O pastor Silas Malafaia se pronunciou pela primeira vez nesta sexta-feira (15), com exclusividade no programa Alive, do canal de Cláudio Dantas no Youtube, sobre sua inclusão pela Polícia Federal (PF) no inquérito que apura suposta trama golpista. O religioso afirmou que a medida é uma tentativa do ministro Alexandre de Moraes, do Supremo Tribunal Federal (STF), de “silenciar e calar quem incomoda”.
Malafaia, que também é alvo da mesma investigação que envolve o ex-presidente Jair Bolsonaro, o deputado federal licenciado Eduardo Bolsonaro (PL) e o blogueiro Paulo Figueiredo, teve sua inclusão determinada pelo ministro Alexandre de Moraes após solicitação da Procuradoria-Geral da República (PGR).

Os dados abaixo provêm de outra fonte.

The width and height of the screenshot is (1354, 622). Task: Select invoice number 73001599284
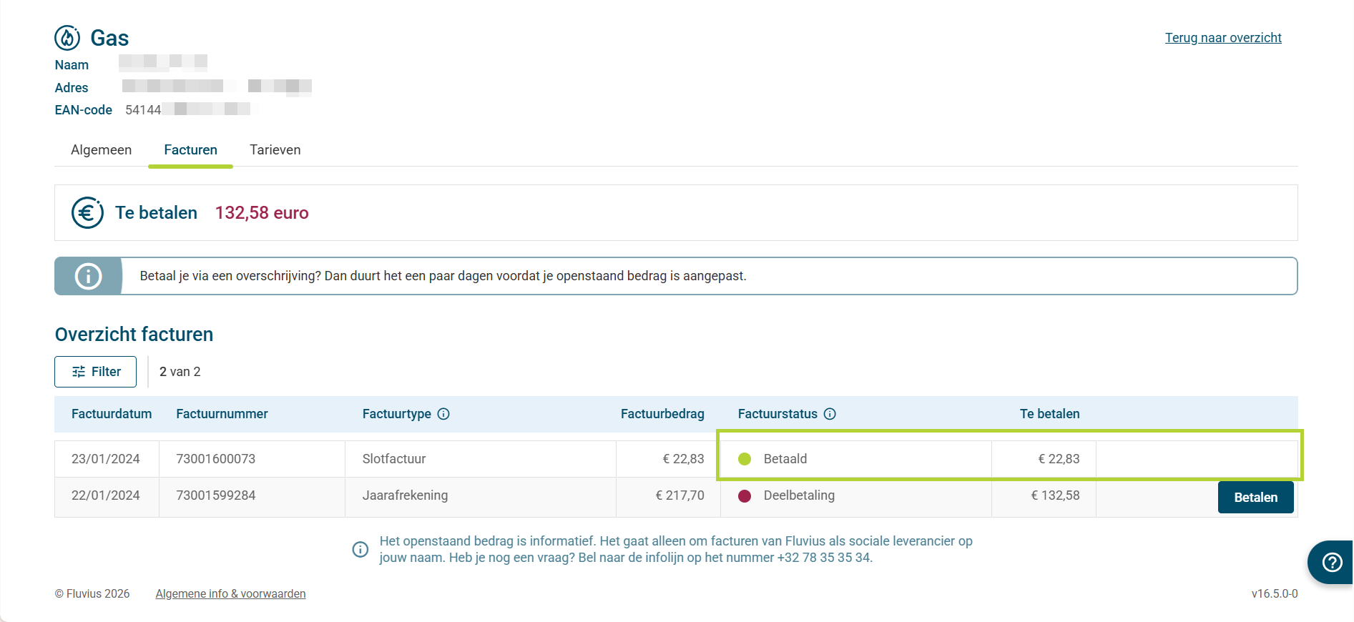pyautogui.click(x=215, y=495)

A apuração tem origem em investigações sobre a atuação de Eduardo Bolsonaro nos Estados Unidos.
Em sua participação no Alive, Malafaia declarou que há quatro anos vem denunciando os “crimes de Alexandre de Moraes”, embasando suas críticas em artigos da Constituição Federal que, segundo ele, o ministro “rasga sucessivamente”.
O pastor mencionou as manifestações de 3 de agosto, após medidas contra Bolsonaro, em que ele tomou a frente de manifestações e vídeos, resultando em grandes mobilizações em todo o Brasil. Para Malafaia, esse protagonismo o tornou um alvo a ser intimidado.
“Esse cara é perigoso, esse cara incomoda a gente. Vamos arrumar um jeito de intimidá-lo. Só que escolheram o que está errado para intimidar”, disse Malafaia, que afirmou não ter medo de ser preso e que considera essa possibilidade como um “prêmio”.
Ele garantiu que irá aumentar a pressão para denunciar os supostos crimes de Alexandre de Moraes e concluiu defendendo o impeachment, julgamento e prisão do ministro como medida para preservar o “estado democrático de direito que ele está destruindo”.